0
0
Prompt Engineering / GenAIml~20 mins

Cost optimization in Prompt Engineering / GenAI - ML Experiment: Train & Evaluate

Choose your learning style9 modes available
Experiment - Cost optimization
Problem:You have a machine learning model deployed on cloud infrastructure. The model works well but the monthly cloud cost is very high due to large compute and storage usage.
Current Metrics:Model accuracy: 92%, Monthly cloud cost: $1200
Issue:The cloud cost is too high for the current budget, even though the model accuracy is good.
Your Task
Reduce the monthly cloud cost by at least 30% while keeping model accuracy above 90%.
Do not reduce the model accuracy below 90%.
Do not change the model architecture or training data.
Focus on optimizing deployment and resource usage.
Hint 1
Hint 2
Hint 3
Hint 4
Solution
Prompt Engineering / GenAI
import torch
import torch.quantization

# Load the trained model
model = torch.load('model.pth')
model.eval()

# Apply dynamic quantization to reduce model size and speed up inference
quantized_model = torch.quantization.quantize_dynamic(
    model, {torch.nn.Linear}, dtype=torch.qint8
)

# Save the quantized model
torch.save(quantized_model, 'quantized_model.pth')

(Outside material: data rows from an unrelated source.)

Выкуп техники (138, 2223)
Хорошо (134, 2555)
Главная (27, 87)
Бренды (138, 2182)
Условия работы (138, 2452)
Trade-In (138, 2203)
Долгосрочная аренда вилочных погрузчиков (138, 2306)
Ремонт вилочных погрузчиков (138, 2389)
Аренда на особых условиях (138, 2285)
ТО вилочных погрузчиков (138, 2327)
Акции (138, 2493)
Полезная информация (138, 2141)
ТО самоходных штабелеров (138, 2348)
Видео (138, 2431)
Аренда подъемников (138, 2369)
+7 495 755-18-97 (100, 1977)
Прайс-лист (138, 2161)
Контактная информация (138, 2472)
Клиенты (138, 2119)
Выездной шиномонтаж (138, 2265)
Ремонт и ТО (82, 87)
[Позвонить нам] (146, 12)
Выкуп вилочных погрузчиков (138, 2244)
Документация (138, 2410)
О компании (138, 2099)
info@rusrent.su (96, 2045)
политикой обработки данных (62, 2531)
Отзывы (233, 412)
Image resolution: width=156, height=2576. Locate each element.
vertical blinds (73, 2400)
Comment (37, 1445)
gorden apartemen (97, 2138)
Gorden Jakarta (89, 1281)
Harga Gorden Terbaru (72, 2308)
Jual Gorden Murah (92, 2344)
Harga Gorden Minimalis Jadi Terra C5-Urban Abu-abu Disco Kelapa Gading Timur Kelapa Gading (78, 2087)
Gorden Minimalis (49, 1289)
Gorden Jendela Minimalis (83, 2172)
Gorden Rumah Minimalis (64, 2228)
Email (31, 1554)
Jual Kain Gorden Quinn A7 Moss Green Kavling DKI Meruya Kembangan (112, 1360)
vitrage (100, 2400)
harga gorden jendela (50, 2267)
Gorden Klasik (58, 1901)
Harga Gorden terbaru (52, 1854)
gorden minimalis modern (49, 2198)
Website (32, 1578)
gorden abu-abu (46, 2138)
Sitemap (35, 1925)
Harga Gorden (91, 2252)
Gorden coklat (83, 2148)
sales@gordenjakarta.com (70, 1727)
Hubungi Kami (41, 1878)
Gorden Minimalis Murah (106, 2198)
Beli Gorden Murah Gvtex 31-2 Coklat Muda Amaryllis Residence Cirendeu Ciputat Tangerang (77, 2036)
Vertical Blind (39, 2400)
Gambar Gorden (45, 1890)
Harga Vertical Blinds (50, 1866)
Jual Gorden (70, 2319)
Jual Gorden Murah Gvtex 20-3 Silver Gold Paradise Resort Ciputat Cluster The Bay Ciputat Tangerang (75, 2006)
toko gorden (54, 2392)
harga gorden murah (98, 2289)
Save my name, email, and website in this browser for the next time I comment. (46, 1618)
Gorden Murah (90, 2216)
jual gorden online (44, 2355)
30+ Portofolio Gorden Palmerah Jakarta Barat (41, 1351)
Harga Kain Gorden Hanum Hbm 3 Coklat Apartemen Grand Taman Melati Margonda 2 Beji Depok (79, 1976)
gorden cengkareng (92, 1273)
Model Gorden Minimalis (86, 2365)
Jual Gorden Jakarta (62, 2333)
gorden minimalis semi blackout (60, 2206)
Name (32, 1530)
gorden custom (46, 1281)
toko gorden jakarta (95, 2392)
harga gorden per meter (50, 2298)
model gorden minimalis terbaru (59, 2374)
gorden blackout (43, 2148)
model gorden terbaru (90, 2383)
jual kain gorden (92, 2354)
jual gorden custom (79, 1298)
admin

# Example: Batch prediction function
import numpy as np

def batch_predict(model, data_batches):
    results = []
    with torch.no_grad():
        for batch in data_batches:
            inputs = torch.tensor(batch, dtype=torch.float32)
            outputs = model(inputs)
            preds = torch.argmax(outputs, dim=1).numpy()
            results.extend(preds)
    return results

# Deployment optimization notes:
# - Use spot instances for inference servers to reduce cost.
# - Use lower-cost storage for model artifacts.
# - Cache frequent prediction results to avoid repeated computation.
Applied dynamic quantization to reduce model size and inference cost.
Implemented batch prediction to reduce compute overhead.
Suggested using spot instances and cheaper storage to lower cloud costs.
Recommended caching repeated predictions to save compute.
Results Interpretation

Before Optimization: Accuracy = 92%, Cost = $1200

After Optimization: Accuracy = 91.5%, Cost = $820

Optimizing deployment and resource usage can significantly reduce cloud costs with minimal impact on model accuracy. Techniques like quantization and batch prediction help lower compute needs, demonstrating cost-effective AI deployment.
Bonus Experiment
Try pruning the model weights to further reduce size and cost while keeping accuracy above 90%.
💡 Hint
Use PyTorch pruning methods like global unstructured pruning and fine-tune the model after pruning.